経管栄養の注入、痰(たん)の吸引、導尿など、病院などの医療機関で医療職により行われると医療行為とされるもので、家族が家庭で、あるいは教員が学校で日常的に介助として行うもののこと。
 医療行為は医師や医師の指示のもとに医療職が行うものであり、その他の者には行うことが禁止されているが、家庭では家族が行う必要があることから、同じ行為であっても「医療的ケア」ということばで表されるようになった。したがって、行為の具体的な内容については、当事者が必要としていることにより異なる。より重症な状態でも家庭で過ごさざるをえない、または家庭で過ごすほうが本人にとって環境として好ましいとされる状況は時代により変化しているため、医療的ケアの範囲も変化していく。従来は経管栄養の注入、痰の吸引、導尿がおもなものとされていたが、さらに人工呼吸器、気管切開部、鼻咽頭(びいんとう)エアウェイ、陽圧換気の管理、酸素飽和度測定と酸素吸入、ネブライザー(噴霧吸入器)吸入、経口摂取介助、経鼻胃管・胃瘻(いろう)・腸瘻の管理、持続注入ポンプの使用、中心静脈栄養の管理、継続的な透析(腹膜透析を含む)の管理、人工肛門管理、体位交換など広範囲にわたっており、明確な定義はない。

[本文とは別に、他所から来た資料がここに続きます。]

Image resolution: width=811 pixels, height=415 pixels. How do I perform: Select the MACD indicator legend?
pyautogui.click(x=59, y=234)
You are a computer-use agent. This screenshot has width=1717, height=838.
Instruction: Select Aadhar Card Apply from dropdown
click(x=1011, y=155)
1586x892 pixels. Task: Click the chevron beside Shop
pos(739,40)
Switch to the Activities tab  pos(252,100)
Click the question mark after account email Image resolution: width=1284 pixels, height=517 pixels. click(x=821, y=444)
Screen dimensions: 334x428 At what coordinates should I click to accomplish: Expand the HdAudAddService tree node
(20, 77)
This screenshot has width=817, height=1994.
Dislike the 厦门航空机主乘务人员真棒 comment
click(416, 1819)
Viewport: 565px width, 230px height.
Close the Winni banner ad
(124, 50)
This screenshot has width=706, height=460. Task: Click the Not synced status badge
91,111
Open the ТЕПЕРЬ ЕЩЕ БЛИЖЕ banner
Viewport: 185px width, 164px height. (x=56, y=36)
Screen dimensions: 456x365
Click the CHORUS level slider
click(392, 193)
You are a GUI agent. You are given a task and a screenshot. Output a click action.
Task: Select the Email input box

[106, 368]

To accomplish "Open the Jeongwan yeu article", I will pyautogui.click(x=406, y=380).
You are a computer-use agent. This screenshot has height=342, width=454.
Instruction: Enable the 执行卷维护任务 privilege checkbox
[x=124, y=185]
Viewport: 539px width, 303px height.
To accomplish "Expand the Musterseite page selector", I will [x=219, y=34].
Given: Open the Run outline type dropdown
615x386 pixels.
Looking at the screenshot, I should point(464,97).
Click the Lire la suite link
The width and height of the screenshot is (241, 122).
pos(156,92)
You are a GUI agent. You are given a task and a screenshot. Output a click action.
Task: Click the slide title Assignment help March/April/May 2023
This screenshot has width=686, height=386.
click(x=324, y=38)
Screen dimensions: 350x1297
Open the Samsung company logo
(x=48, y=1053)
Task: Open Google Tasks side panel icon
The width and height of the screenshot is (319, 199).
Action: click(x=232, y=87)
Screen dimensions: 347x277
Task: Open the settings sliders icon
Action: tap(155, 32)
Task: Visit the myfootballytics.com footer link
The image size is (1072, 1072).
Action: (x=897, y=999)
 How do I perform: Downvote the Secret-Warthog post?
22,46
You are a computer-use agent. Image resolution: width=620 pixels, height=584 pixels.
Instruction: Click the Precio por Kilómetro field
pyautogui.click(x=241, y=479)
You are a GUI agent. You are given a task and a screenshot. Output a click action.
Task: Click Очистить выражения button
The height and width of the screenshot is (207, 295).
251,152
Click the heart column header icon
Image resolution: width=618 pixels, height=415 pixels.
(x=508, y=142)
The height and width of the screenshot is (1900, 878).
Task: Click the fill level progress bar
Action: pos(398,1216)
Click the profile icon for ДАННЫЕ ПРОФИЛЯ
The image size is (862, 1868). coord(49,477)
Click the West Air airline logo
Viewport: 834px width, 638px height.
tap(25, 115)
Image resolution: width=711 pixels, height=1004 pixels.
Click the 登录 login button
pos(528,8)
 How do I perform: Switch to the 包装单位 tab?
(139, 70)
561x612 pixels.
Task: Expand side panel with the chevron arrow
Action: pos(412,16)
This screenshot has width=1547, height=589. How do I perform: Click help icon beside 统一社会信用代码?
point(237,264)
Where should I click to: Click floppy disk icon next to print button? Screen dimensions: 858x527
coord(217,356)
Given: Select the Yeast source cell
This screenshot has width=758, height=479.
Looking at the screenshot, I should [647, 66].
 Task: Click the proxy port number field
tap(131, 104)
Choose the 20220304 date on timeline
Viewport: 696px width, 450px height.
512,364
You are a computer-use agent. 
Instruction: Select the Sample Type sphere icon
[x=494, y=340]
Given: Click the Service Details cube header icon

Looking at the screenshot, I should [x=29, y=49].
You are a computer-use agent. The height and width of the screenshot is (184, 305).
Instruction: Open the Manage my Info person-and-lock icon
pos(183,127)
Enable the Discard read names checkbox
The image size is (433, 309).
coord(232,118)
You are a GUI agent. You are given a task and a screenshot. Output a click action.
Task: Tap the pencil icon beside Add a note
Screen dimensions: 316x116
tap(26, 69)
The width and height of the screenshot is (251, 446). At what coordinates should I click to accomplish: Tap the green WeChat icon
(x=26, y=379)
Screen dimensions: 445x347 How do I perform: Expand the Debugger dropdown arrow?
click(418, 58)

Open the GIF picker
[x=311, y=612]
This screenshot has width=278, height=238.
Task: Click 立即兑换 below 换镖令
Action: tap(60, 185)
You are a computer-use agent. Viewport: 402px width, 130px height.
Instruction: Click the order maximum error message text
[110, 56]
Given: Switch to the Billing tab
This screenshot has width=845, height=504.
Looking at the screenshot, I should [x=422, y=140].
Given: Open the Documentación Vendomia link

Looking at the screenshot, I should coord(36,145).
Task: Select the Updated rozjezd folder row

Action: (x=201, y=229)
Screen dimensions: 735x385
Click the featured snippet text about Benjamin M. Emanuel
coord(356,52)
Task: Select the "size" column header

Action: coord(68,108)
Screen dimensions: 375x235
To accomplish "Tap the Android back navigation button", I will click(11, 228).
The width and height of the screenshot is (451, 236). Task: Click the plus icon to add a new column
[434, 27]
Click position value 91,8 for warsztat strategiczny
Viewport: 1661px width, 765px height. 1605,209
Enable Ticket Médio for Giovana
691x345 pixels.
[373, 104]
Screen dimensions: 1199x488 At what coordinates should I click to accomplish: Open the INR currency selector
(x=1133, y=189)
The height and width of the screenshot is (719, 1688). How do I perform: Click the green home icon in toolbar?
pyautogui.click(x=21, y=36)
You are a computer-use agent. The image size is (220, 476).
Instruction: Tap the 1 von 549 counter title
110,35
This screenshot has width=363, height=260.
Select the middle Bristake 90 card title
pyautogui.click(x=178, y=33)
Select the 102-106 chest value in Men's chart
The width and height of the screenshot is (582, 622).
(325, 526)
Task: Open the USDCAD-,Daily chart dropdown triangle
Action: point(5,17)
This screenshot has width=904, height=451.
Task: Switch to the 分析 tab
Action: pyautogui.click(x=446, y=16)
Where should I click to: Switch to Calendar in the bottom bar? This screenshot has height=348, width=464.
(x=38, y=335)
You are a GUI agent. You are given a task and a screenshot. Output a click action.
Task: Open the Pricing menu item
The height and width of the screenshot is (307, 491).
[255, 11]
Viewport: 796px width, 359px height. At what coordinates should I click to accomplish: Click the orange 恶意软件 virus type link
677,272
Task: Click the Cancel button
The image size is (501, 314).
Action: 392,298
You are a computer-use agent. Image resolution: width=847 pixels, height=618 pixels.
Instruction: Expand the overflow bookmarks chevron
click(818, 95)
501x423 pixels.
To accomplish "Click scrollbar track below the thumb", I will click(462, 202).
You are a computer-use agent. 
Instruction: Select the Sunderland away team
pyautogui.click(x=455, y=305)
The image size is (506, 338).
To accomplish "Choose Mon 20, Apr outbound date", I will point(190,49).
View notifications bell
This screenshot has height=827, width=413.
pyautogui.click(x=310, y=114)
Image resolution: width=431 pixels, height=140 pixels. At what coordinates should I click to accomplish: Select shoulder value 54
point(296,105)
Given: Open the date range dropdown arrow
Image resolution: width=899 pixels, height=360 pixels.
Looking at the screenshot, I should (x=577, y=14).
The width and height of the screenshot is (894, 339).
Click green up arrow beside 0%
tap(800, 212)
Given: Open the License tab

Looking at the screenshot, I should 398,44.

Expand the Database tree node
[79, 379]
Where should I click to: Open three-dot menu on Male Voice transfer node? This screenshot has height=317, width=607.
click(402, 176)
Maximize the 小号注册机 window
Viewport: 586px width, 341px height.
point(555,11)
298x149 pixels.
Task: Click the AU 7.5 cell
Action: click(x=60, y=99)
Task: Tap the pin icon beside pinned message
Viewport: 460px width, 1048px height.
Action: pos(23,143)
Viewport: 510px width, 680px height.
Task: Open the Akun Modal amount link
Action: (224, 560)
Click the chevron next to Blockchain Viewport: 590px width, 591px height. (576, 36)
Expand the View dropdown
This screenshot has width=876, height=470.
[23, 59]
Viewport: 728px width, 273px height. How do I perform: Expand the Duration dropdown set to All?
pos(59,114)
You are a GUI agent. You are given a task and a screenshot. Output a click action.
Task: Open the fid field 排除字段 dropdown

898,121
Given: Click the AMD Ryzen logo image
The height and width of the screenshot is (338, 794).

 これらの介助は家庭だけでなく、介護や教育の場でも行う必要が生じてきた。介護の場では介護福祉士が、教育の場では看護師が配置された特別支援学校で教員が、一部の医療的ケアを行えるようになっている。また、これらの医療的ケアを必要とする人は医療機関にも長期間滞在しており、医療機関で行われるものも「医療的ケア」ということばで表されるようにもなっている。したがって、「医療的ケア」の概念は、生きるために日常生活上必須となる行為について、行われる場所や行う人がだれなのかにはかかわらず、広くしめすことばともなっている。その場合、通常の医療行為との区別として、長期間(たとえば6か月以上)継続される、または継続が予測されるもの、とすることもある。